Rabid Grannies


Mine de rien, 1988 fut une année universelle pour le gore. Sous toutes les latitudes, jugez donc : Baby Blood (France), Démons 2 (Italie), Street Trash (US), Body Melt (Australie), Bad Taste (Nouvelle-Zélande). Et la vague atteignit même la Belgique avec Rabid Grannies. Autant l’avouer direct, Les mémés méga enragées aura eu de mauvaises notes en classe. Il est accessoirement crétin sur les bords, peu recommandable certes, mais un brin jubilatoire. Cela tient beaucoup à son histoire grandement loufoque.
Les Remington, famille d’aristos arrivistes, tous plus veules et méprisables les uns que les autres vont fêter en grande pompe pour la vingtième année consécutive l’anniversaire de leurs aînées, Elizabeth et Victoria (Vive la Reine !). Ils s’avère que les « fieffés fielleux félons » (prononcez le vite, vous verrez, ce n’est pas facile) n’attendent qu’une chose, toucher le somptueux héritage à la clé. Les rats sont fiévreux du délicieux moment où les grandes tantes claqueront leur pile, ce qui ne saurait tarder vu leur âge vénérable de quatre-vingt douze ans. Les invités incarnent un aréopage de ce qu’il y a de plus basse-fosse dans le genre humain, rivalisent de minauderies mielleuses à l’égard des grands-mères et de sarcasmes assassins sur les rivaux. Les intrigues outrancières font rage devant les vieilles filles naïves, à cheval sur les principes, mais surtout gravement déconnectées de la réalité.
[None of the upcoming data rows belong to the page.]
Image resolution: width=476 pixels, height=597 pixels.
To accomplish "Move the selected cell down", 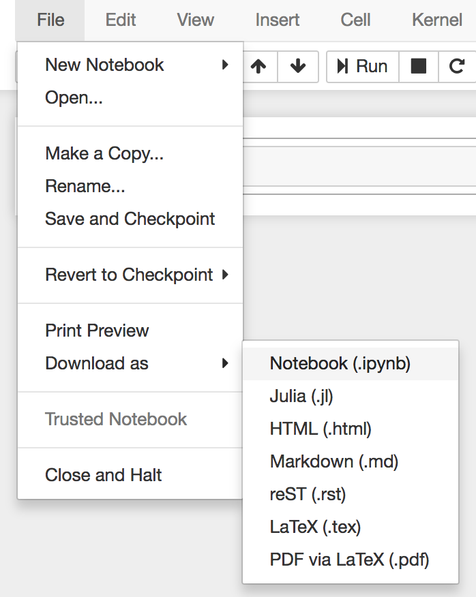I will pos(298,66).
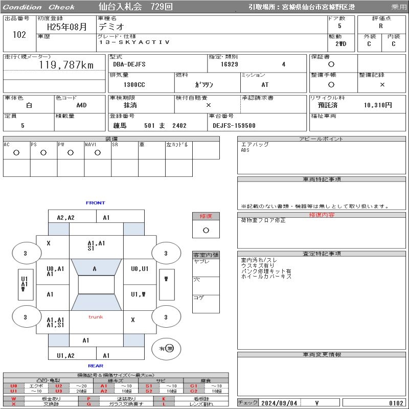Click the Condition Check header title
409x409 pixels.
tap(38, 7)
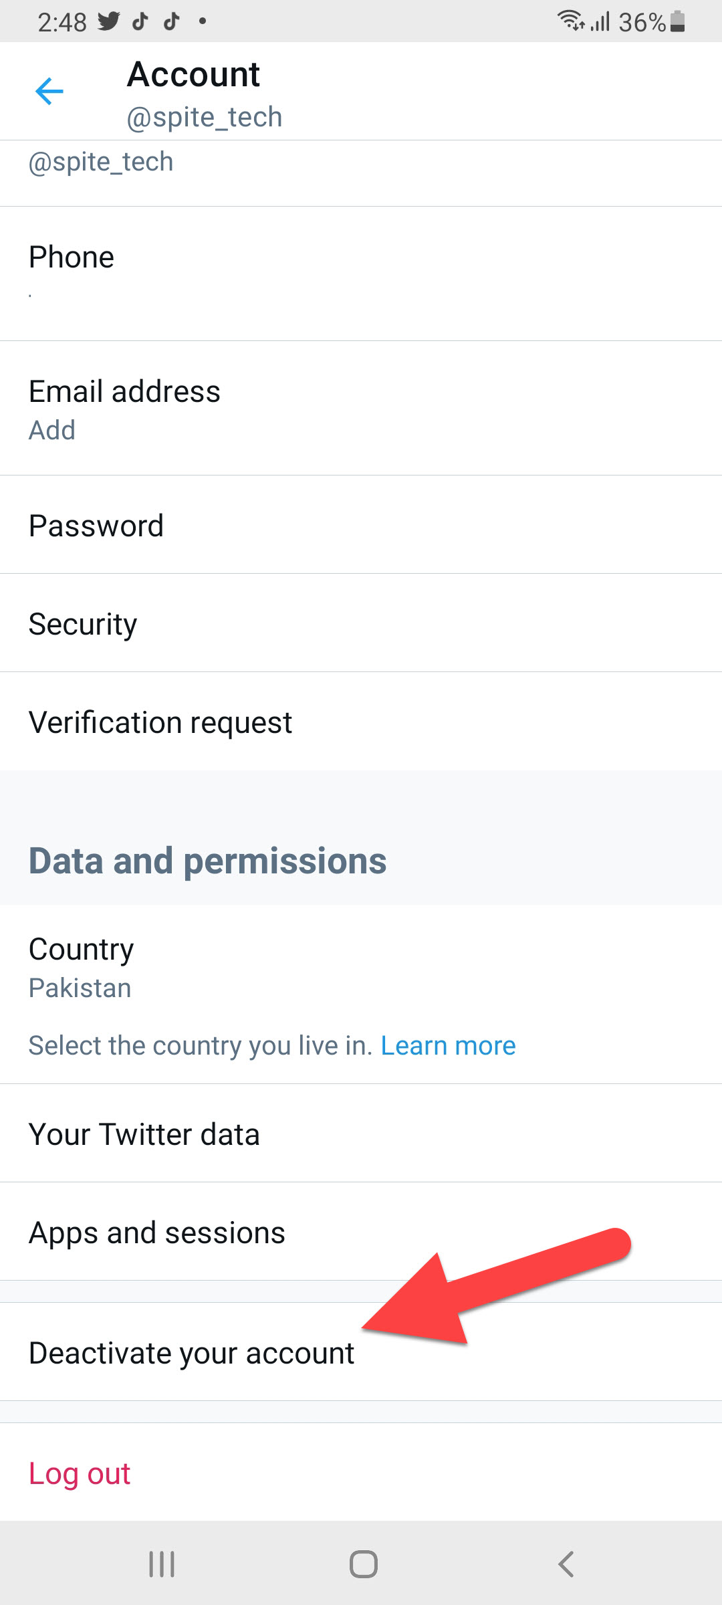722x1605 pixels.
Task: Tap the Twitter bird status bar icon
Action: [108, 21]
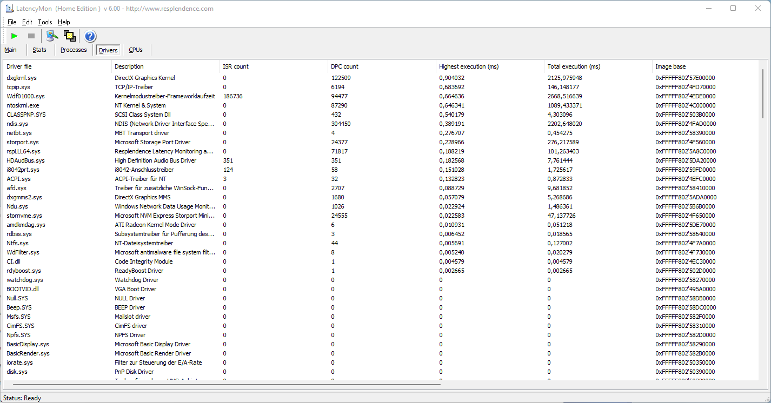
Task: Open the Tools menu
Action: click(45, 22)
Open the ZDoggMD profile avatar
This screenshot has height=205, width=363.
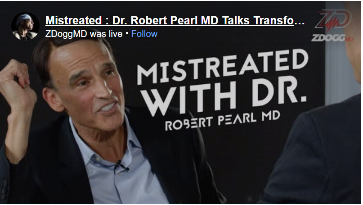(25, 26)
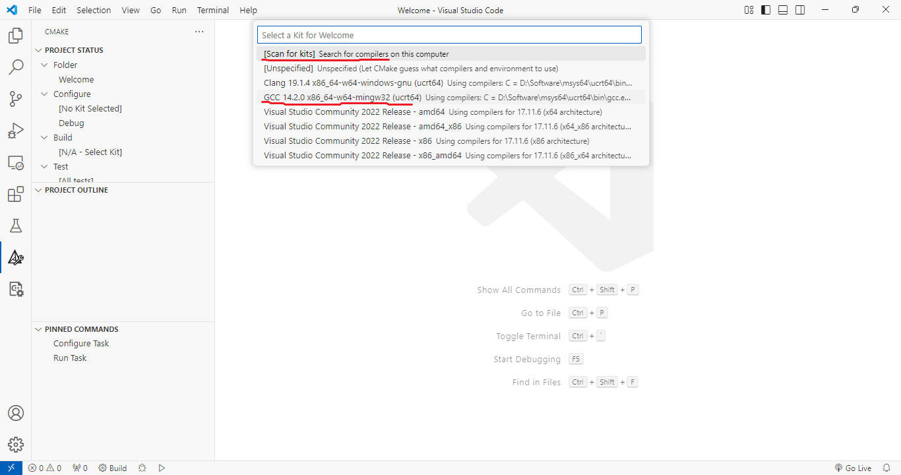
Task: Collapse the Configure tree node
Action: click(72, 94)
Cependant les mamies reçoivent un cadeau de la brebis galeuse de la famille, excommunié en quelque sorte, puisque grand prêtre d’une secte sataniste. Une jolie boîte qui transformera les tatas gâteaux en démons. Inutile de dire que tout ceci n’est pas sérieux, et ce qui tombe à pic, c’est qu’à force de voir du Bis, on n’est plus trop sérieux soi-même. C’est donc avec un contentement irrésistible que l’on voit la cour des « fff » se faire éparpiller au quatre coins du manoir des vieilles de l’Enfer.
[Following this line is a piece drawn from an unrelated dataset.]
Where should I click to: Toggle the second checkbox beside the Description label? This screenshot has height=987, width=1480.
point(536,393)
Ho, souvenirs ! Souvenir des SFX décapants des frères Fernandez s’étalant sur Mad Movies, pages qui m’ont fait chercher cette perlouze durant un bail. Soyons réalistes, c’est surtout grâce à eux que le film d’Emmanuel Kervyn, petit prince de l’âge révolu du kick-boxing, tient encore un peu la rampe. Et ce fut une prouesse d’en aligner autant vu le budget de 150.000 dollars.
Ce qui lui a barré la route de la notoriété, comparé à d’autres bas budgets frondeurs, tient à sa tendance trouble à frayer avec le nanar et le navet. Principalement à cause de « gens qui se tiennent devant la caméra », le mot acteurs semblant inapproprié. Dans une grande émulation collégiale, ils concourent entre – au choix – le jeu faux, le sur-jeu et le jeu atone. Rajoutons des invraisemblances larges comme le manoir, une réalisation télévisuelle, un score affreux et une affiche immonde. Mais si ça ne vous suffit pas, la copie du DVD Troma est de plus hideuse (quoique ça fait roots), avec un son écrasé, et gâteau sur la cerise, « cutée ». Ce qui saute aux yeux. Si Troma se met à censurer maintenant, où va le monde ?
Notons un humour tout de même assez volontaire. Je ne résiste pas à vous citer la tirade de la chef cuisinière qui découvre ses deux patronnes démonisées après le repas : « Ho, Mon Dieu, le homard n’était pas frais ! »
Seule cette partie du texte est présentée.